Groups (Intergroup Communication)

For both good and ill, people use speech to form groups and to foster a group identity (Gumperz, 1972). Being a native speaker of a language is a common way people view themselves as belonging to a group. For example, persons born in Spain may group themselves as native Spanish speakers in contrast to those with foreign accents that show they are nonnative Spanish speakers.  

Shared speech characteristics of a dialect offer another means through which people place themselves in groups. In addition to dialects based on regions, people also may share a dialect based on social relationships, called sociolects (Wolfram, 2004). Cockney English is a famous example of a dialect that is both regional and based on social class.

Race, ethnicity, sexual orientation, age, and gender all offer people other ways to build a group identity based on shared speech characteristics. To give just one example, teenagers with similar interests and outlooks may develop a slang (a temporary age and interest-based dialect) to differentiate themselves from those outside their group.

Persons within a dialect group may speak in their dialect with other members of their group and switch dialects when speaking to outsiders, called code switching (Wolfram, 2004).

Sharing a common language, dialect, or style of speaking facilitates cohesion within a group, evoking feelings of pride, shared history, and camaraderie (Trudgill, 1995). More negatively, a group may weaponize speech to exclude, mock, debase, or ridicule another group (Labov, 1972). When a group uses speech as a weapon, the attitude may be, “We are ___ (select a favorite adjective: good, superior, intelligent, moral, hip, etc.) because we speak this way, while you are ___ (select a negative stereotype: stupid, inferior, uneducated, ignorant, bad, etc.) because you speak that way.”

Generations (Intergenerational Communication)

Speech and its written forms are a primary mechanism through which a culture transmits what it considers needful to know from one generation to the next, allowing a person to learn without direct experience. To illustrate, a parent may tell a child not to touch a hot plate, enabling the child to learn about burns without receiving one. In a broader way, cultures do the same. A few of the multitude of things a culture may consider needful to pass on from one generation to the next include ideas about freedom, morality, and thousands of different technologies. Right this moment you are reading an article as a way of passing on knowledge of speech.

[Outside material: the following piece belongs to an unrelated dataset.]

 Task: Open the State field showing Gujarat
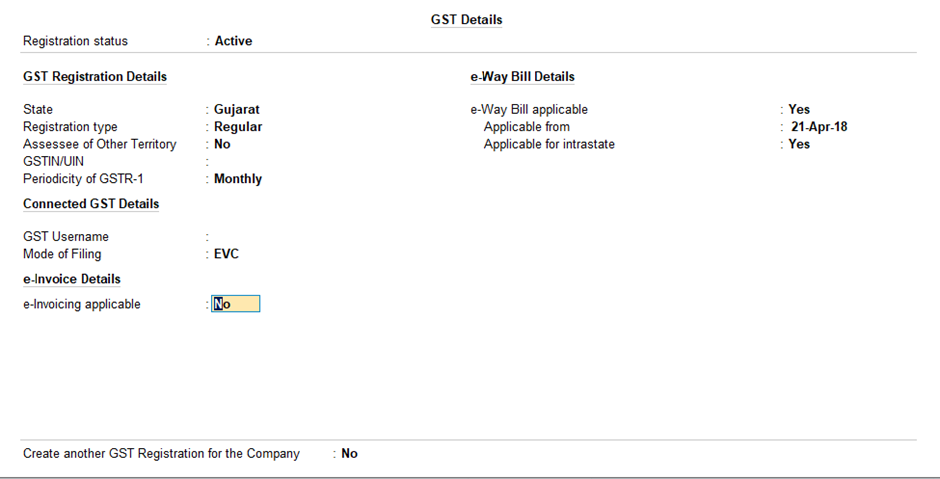[237, 110]
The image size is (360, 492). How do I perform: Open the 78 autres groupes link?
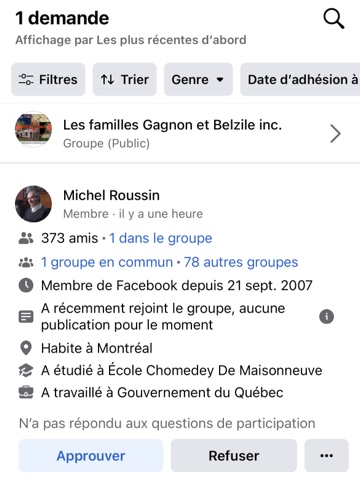[x=241, y=262]
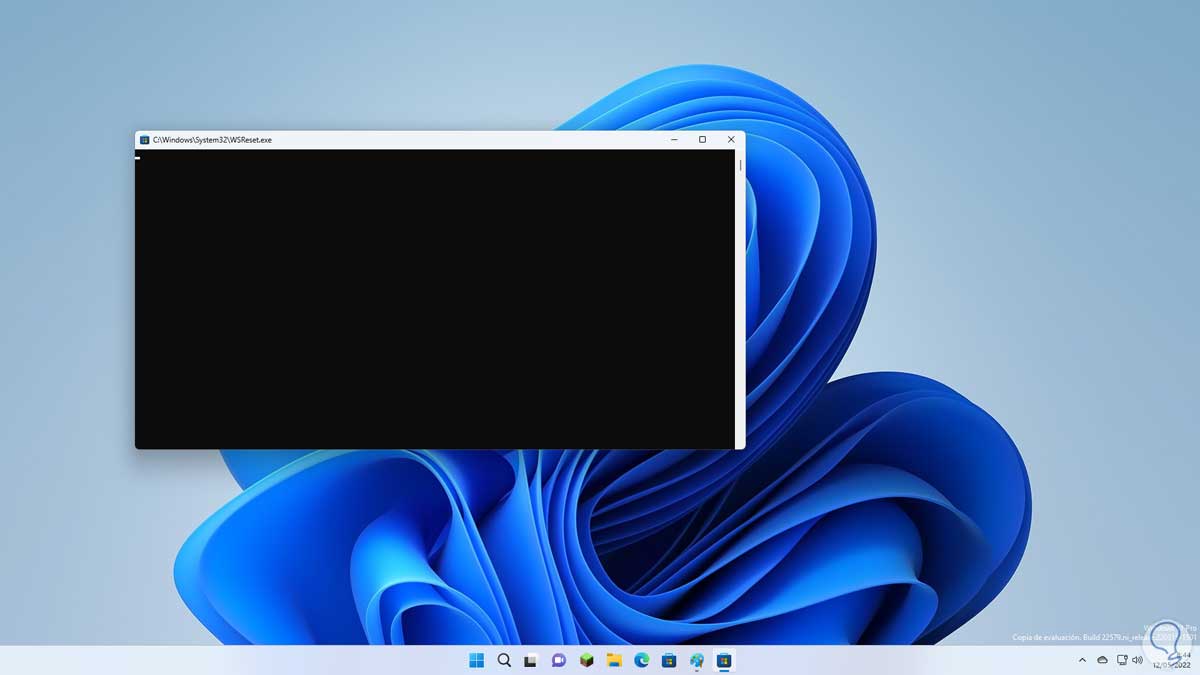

Compared to instinct, speech permits change to occur much more quickly. To illustrate, imagine a terrible drought transforms a forest into desert. To survive in this new environment, an imaginary creature that lived entirely based on its instincts would likely need generations for genes mutations to adapt to the new circumstance. For a species that relies on speech and its written forms to transmit information between generations, all it must do is develop new words to describe what is needful to know in the new environment.

References

Carroll, D. (2008). The psychology of language (5th ed.). Belmont, CA: Tomson Delmar.

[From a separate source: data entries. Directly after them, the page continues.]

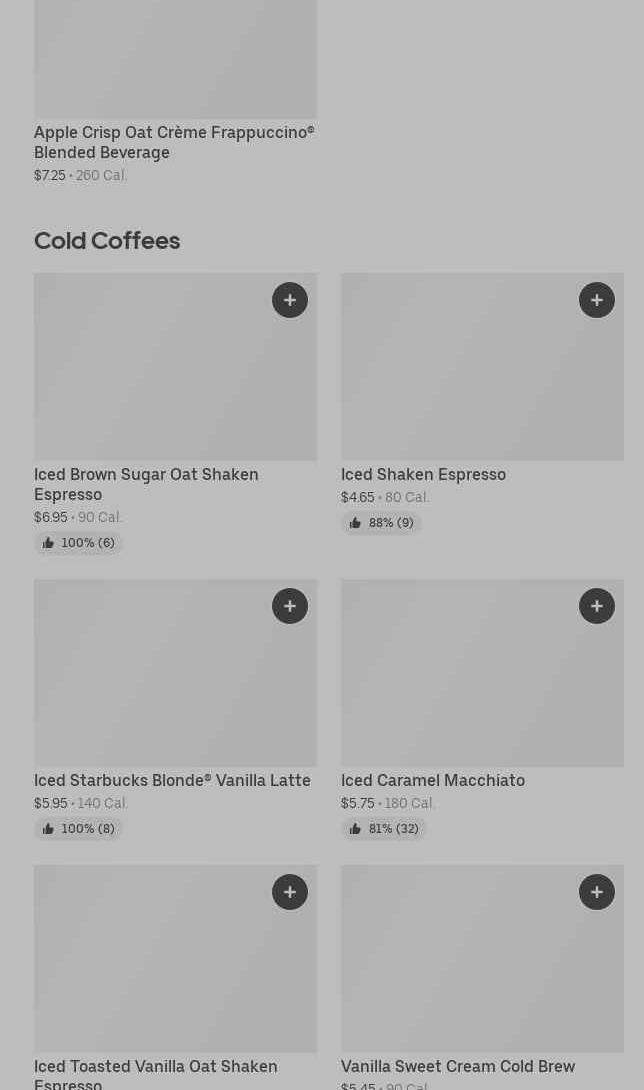Select Iced Starbucks Blonde Vanilla Latte title
The width and height of the screenshot is (644, 1090).
coord(172,781)
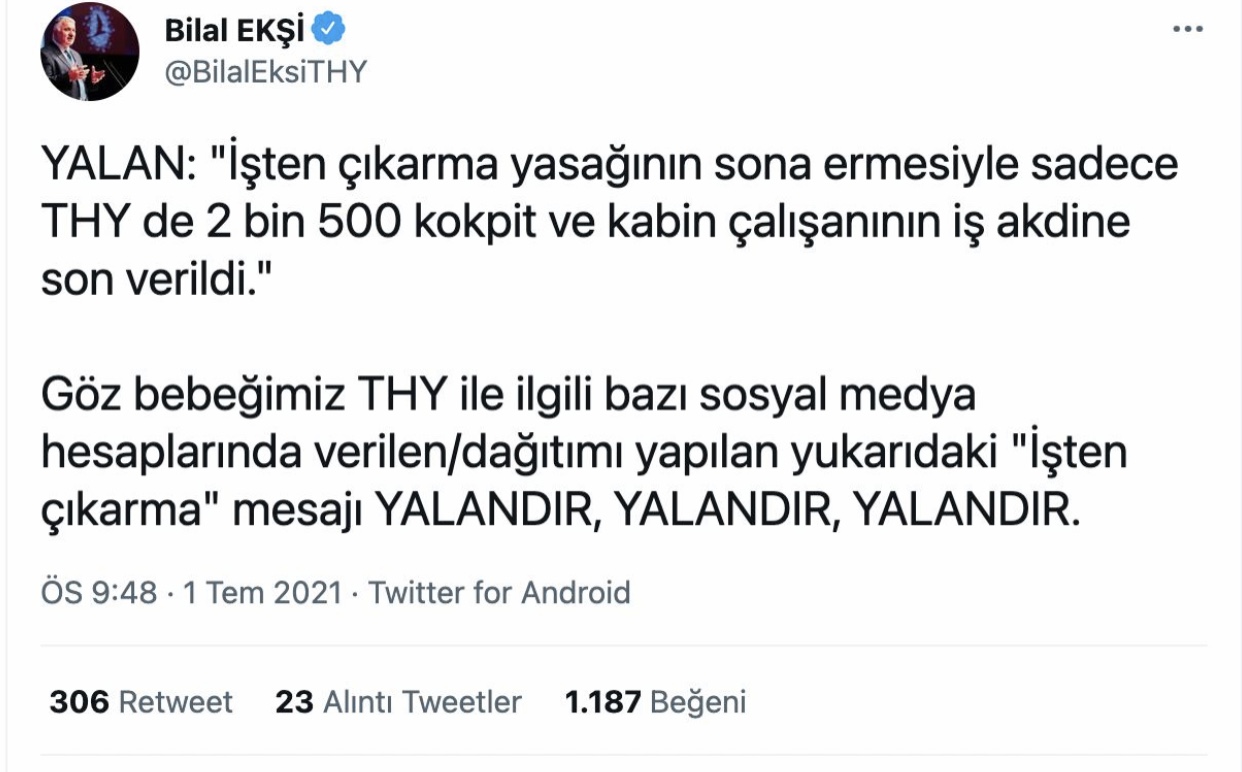View the Retweet label list
Screen dimensions: 1242x772
tap(176, 702)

Fillmore, C. (1975). Santa Cruz lectures on deixis: 1971. Bloomington: Indiana University Linguistics Club.

Firth, C., & Firth, U. (2005). Theory of mind. Current Biology, 17, 644–645.

Gumperz, J. (1972). Language and social identity. New York, NY: Cambridge University Press.

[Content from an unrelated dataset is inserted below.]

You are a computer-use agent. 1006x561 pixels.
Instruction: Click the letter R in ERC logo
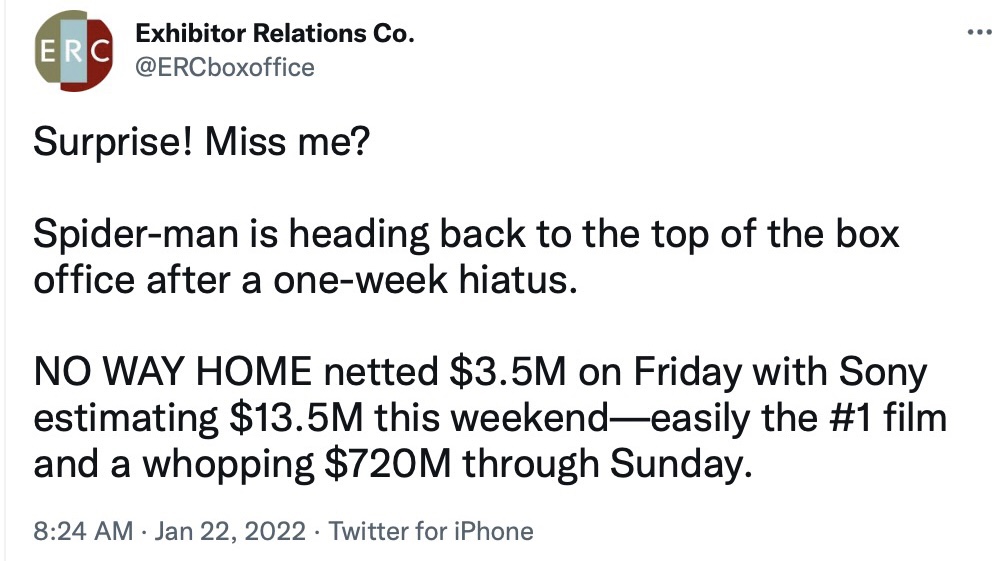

Huettig, F., & Harsuiker, R. (2010). Listening to yourself is like listening to others: External, but not internal, verbal self-monitoring is based on speech perception. Language and Cognitive Processes, 25, 347–374.

Kozulin, A. (1990). Vygotsky's psychology: A biography of ideas. Cambridge, MA: Harvard University Press.

Labov, W. (1972). Language in the inner city: Studies in the Black English vernacular. Philadelphia: University of Pennsylvania Press.

Lazar, S. Bush, G., Gollub, R. Fricchione, G., Khalsa, G., & Benson, H. (2000). Functional brain mapping of the relaxation response and meditation. Neuroreport, 15, 1581–1585.

Trudgill, P. (1995). Sociolinguistics: An introduction to language and society (3rd ed.). New York, NY: Penguin.

Wolfram, W. (2004). Social varieties of American English. In E. Finegan & J. R. Rickford (Eds.), Language in the USA: Themes for the twenty-first century. New York, NY: Cambridge University Press.